Instructions for the task
Only one stretch of the data below is wanted: the lines from the one with "Screen dimensions: 500x369" through the one with "1366x697 pixels.", repeated exactly.

Data
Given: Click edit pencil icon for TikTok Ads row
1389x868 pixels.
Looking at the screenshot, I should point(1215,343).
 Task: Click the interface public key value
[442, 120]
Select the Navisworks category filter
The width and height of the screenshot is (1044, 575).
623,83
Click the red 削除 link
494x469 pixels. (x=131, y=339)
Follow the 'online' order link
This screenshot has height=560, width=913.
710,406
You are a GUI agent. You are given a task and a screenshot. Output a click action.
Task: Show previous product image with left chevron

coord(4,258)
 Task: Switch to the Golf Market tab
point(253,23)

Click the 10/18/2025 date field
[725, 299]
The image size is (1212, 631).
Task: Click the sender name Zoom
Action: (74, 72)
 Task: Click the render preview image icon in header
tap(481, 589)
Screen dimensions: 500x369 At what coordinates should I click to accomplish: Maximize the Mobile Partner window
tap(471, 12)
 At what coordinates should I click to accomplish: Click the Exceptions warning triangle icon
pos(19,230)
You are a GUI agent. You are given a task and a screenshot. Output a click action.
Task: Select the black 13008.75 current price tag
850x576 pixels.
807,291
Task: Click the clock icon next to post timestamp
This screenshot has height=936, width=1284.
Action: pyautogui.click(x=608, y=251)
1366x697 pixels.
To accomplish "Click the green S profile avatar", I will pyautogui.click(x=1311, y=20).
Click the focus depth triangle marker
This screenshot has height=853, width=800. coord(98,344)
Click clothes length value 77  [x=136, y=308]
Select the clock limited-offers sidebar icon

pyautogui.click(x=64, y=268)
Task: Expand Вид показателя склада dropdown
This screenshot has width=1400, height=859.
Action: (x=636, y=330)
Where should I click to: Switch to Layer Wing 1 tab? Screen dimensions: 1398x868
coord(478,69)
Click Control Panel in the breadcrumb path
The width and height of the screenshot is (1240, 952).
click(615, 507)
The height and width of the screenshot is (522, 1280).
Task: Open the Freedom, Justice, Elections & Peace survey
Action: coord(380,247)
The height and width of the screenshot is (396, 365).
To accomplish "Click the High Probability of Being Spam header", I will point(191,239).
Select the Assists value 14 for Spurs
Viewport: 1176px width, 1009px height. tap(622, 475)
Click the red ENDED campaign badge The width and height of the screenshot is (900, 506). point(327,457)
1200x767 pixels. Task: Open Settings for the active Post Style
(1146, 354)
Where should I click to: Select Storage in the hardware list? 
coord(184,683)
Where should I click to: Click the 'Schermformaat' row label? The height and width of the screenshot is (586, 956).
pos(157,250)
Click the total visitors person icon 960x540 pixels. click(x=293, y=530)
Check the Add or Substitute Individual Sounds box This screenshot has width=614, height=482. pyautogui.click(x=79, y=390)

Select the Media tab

Expected answer
Screen dimensions: 500x369 At what coordinates should I click to accomplish: Maximize the Mobile Partner window
tap(471, 12)
 At what coordinates should I click to accomplish: Click the Exceptions warning triangle icon
pos(19,230)
You are a GUI agent. You are given a task and a screenshot. Output a click action.
Task: Select the black 13008.75 current price tag
850x576 pixels.
807,291
Task: Click the clock icon next to post timestamp
This screenshot has height=936, width=1284.
Action: pyautogui.click(x=608, y=251)
1366x697 pixels.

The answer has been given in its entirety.